We care about creating a safe, resilient environment where our customers and community can innovate with confidence.
We use the Bugcrowd Vulnerability Rating Taxonomy for the initial prioritization of findings. However, we will modify a report's rating in some cases due it's potential likelihood or impact. If we downgrade a report we will provide a full, detailed explanation will be provided to the researcher (who has an opportunity to appeal.)
NOTE: Additional rewards may be awarded for particularly significant and/or complex issues.
Reward RangeLast updated
|Technical severity||Reward range|
|p1 Critical||Up to: $5,000|
|p2 Severe||Up to: $2,500|
|p3 Moderate||Up to: $500|
|p4 Low||Up to: $150|
We are particularly interested in:
- Issues that result in full compromise of a system (RCE, Sandbox escapes, etc.)
- Business logic bypasses resulting in significant impact
All other DigitalOcean domains or properties not listed are out of scope, including subdomains. All domains or properties hosted on DigitalOcean and controlled by third parties are out of scope (e.g. customer droplets, content stored in customer-owned spaces, etc.).
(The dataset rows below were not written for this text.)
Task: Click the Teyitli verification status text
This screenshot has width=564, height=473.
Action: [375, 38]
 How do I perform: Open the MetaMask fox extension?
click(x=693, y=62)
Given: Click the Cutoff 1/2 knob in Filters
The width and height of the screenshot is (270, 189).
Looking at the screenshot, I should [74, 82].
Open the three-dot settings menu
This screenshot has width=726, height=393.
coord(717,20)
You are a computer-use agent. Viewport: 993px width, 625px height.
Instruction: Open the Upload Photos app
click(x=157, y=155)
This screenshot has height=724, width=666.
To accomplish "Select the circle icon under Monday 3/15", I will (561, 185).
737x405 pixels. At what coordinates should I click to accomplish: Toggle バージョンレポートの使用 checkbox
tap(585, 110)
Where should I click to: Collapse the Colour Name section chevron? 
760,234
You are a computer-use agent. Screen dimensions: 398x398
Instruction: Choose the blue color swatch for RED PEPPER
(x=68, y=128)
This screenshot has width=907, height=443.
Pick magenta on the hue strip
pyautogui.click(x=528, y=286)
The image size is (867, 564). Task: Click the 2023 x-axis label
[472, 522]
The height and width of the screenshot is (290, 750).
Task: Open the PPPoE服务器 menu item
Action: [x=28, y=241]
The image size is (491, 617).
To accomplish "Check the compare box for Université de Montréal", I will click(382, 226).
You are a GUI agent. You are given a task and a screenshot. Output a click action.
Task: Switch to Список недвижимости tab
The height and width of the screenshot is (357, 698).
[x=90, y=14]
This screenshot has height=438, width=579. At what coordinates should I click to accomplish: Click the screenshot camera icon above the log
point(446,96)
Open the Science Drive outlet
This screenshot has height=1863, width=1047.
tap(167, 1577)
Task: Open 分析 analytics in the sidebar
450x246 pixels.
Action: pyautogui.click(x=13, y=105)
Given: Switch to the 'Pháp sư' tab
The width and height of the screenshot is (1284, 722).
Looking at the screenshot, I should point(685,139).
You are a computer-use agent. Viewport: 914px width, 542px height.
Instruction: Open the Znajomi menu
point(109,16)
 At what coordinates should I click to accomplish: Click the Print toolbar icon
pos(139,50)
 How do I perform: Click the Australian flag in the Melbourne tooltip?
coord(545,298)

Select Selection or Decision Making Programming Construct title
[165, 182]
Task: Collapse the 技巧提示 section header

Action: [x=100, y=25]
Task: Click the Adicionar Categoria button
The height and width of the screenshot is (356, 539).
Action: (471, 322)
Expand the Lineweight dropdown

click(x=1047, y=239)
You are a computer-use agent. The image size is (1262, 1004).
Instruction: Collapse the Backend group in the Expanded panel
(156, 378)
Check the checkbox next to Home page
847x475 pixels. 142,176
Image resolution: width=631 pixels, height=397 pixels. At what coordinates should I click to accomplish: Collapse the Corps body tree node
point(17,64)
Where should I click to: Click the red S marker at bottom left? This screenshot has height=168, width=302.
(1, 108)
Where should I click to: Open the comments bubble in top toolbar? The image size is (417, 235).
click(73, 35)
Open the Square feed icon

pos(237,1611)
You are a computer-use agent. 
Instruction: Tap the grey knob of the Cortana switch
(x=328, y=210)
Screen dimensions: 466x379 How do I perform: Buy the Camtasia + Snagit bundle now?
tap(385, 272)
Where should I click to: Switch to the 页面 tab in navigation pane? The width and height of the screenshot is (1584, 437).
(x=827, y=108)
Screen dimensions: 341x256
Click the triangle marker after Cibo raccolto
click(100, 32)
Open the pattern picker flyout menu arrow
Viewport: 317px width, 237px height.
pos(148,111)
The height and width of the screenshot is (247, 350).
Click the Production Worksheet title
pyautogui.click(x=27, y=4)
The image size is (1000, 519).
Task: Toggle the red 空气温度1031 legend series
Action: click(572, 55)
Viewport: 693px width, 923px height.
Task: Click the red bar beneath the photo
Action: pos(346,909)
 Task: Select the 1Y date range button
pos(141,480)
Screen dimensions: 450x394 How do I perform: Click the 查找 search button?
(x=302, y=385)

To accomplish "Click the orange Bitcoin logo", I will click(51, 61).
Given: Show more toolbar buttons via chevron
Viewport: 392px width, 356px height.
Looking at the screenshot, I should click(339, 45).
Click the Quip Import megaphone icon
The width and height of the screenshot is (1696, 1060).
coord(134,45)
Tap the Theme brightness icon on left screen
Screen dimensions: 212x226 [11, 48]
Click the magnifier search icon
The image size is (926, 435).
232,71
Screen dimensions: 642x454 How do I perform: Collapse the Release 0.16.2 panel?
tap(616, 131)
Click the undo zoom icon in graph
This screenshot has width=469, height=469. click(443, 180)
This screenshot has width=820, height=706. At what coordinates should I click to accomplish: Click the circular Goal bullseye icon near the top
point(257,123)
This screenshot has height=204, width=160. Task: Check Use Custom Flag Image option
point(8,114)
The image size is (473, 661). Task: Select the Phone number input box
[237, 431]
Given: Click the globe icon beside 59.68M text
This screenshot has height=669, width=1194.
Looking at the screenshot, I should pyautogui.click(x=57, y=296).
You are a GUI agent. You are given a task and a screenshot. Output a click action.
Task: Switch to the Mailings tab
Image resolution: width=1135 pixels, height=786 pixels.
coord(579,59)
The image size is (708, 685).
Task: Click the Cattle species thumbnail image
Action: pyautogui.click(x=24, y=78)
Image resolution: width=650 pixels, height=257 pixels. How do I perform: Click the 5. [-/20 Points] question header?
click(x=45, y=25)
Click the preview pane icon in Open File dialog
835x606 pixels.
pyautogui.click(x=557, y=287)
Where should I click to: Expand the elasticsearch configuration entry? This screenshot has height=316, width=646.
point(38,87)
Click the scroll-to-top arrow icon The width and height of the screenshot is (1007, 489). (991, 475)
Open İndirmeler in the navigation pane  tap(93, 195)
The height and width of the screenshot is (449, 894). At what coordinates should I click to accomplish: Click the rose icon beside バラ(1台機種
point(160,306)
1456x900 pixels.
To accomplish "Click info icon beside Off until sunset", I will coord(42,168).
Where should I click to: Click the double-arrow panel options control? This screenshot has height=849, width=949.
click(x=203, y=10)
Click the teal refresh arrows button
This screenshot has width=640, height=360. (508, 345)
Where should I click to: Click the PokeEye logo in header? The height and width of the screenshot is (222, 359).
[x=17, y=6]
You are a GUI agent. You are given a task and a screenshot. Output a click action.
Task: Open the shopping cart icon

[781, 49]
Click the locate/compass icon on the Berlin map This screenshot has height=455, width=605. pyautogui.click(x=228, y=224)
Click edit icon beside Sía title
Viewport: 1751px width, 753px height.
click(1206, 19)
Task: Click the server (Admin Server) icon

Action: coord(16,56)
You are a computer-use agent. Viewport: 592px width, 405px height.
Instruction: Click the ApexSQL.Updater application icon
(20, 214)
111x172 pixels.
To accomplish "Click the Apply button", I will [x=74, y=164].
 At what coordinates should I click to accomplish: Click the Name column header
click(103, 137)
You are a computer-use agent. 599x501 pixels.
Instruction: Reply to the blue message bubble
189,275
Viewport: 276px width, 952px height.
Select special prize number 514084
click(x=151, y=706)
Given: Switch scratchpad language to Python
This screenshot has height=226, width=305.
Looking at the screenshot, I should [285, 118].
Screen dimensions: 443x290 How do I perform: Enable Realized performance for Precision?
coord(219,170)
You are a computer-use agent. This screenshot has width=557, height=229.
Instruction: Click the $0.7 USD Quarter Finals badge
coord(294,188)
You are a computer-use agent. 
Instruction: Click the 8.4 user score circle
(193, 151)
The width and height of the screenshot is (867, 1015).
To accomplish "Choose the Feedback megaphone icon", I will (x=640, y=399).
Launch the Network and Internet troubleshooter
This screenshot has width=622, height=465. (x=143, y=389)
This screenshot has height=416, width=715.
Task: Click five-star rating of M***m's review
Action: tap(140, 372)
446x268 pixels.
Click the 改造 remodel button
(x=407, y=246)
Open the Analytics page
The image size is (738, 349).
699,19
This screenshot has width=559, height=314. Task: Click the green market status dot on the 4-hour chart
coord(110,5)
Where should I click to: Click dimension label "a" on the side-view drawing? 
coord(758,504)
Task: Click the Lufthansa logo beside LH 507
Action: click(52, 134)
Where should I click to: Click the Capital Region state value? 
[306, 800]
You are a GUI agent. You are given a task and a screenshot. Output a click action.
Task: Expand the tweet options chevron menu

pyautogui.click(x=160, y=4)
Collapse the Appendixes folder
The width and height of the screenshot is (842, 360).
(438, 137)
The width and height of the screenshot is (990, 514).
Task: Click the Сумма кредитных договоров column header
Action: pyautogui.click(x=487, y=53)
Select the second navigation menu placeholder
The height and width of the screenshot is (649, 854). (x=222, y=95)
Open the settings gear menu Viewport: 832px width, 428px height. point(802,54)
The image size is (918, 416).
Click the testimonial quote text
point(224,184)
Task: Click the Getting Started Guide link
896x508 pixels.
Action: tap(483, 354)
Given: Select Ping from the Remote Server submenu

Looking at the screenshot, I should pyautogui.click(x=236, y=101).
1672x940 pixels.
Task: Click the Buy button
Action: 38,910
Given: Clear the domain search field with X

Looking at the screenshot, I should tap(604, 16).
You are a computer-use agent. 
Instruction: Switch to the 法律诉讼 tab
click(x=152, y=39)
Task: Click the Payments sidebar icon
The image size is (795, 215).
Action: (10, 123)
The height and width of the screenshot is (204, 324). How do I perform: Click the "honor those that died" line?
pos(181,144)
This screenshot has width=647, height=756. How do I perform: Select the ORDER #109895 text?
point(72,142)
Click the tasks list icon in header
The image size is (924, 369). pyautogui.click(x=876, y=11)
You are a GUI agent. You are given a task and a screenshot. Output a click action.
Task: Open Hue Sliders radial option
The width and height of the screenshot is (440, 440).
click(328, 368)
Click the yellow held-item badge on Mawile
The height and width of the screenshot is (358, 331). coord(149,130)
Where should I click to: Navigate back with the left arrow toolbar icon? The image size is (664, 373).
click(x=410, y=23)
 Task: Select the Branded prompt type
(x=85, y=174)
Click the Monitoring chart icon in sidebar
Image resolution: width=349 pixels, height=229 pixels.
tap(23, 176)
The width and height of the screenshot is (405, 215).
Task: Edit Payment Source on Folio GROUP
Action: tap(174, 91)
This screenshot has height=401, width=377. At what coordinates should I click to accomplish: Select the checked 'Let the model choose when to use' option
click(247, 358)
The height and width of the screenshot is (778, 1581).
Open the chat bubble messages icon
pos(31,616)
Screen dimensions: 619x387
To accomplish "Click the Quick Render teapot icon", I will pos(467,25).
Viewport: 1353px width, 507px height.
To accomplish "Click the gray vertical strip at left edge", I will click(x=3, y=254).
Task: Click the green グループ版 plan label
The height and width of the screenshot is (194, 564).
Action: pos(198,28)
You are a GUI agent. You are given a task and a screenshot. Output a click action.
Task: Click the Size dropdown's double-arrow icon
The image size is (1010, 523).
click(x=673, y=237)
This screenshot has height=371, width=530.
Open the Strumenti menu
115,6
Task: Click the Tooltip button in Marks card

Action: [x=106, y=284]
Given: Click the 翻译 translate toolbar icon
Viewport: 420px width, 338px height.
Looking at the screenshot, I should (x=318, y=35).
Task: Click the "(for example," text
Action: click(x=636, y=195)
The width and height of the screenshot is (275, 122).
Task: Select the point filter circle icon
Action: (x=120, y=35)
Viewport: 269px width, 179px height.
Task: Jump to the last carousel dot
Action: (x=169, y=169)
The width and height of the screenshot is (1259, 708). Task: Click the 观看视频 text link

Additionally, we're not interested in the following types of results:
- Support tickets (due to the load on our support teams--please DO NOT perform any testing on, or create any, support tickets. Thanks!)
- Rate limit bypasses, with the exception of those that have a direct security impact
- Missing SPF/DMARC/DKIM settings on non-email DigitalOcean domains.
- Publicly known processor sidechannel attacks
- Any physical attempts against DigitalOcean property or data centers
- Social engineering / phishing
- DigitalOcean corporate infrastructure
If you have discovered a significant out-of-scope issue, please contact us directly at firstname.lastname@example.org.
Attributes of a Good Report
We expect that issue reports contain:
- Detailed steps for reproducing the issue. We prefer detailed steps over videos, though you can include any information you think we will find valuable.
- If you were logged into a DigitalOcean account while performing the attack, please include account information in the report; this information makes certain issues much easier to debug.
When registering an account, please use your email@example.com email address. For more info regarding @bugcrowdninja email addresses, see here.
If you are testing with an account that does not use a @bugcrowdninja email address, we may take action against it for perceived malicious activity (account locks, bans, etc.).
DigitalOcean appreciates the contributions made by the security research community. We will not take legal action against nor ask law enforcement to investigate researchers who:
- Share with us the full details of the issue, including any information needed to reproduce it.
- Make a good faith effort to avoid privacy violations, destruction of data, and interruption or degradation of our services.
- Do not attempt to modify, damage, or access data that does not belong to you.